# easton storm arrows



## rbeddy (Jun 27, 2007)

friend of mine just purchased some easton storm arrows for relatively cheap...what the heck are these? i can't find information - the easton site doesn't seem to list them. are these any good? are the spine #s similar to CX (400 ~ 70lb, etc)?
thanks


----------



## rbeddy (Jun 27, 2007)

really?? not one person on AT can answer this question?


----------



## Omega (Jul 5, 2004)

I looked at the Eastman website and you're right, nothing there. I guess it's a discontinued product (or renamed). If you call 'em, they'll probably be able to give you the straight skinny....


----------



## daywalker (Aug 25, 2007)

I also picked up a half dozen a couple months ago and lets just say there is a reason they are priced cheap. I have two left and will use them as my "junk arrows", you know when you just want to shoot at something for gee whiz purposes but don't want to mess up or loose your good arrows.

Every time I hit one with another arrow it would splinter.

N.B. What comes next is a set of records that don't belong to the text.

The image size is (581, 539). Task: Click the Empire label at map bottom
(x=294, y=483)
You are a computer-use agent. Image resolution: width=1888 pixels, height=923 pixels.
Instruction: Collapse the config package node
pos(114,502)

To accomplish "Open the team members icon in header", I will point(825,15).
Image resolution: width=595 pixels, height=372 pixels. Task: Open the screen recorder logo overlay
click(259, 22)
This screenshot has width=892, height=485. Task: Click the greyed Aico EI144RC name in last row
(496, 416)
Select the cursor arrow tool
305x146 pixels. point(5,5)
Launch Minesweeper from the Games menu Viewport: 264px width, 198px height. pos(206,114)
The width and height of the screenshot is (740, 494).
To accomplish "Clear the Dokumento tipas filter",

One I don't ever remember hitting and it splintered. If he doesn't shoot them into the same target or hit anything semi hard then he'll be ok.


----------



## stickflicka (Sep 30, 2007)

i had some and i hated them because they kept on spilintering. after he shoots them a bunch he might want to go through them and check to see if they are cracked because mine started to crack after shooting them for a while.


----------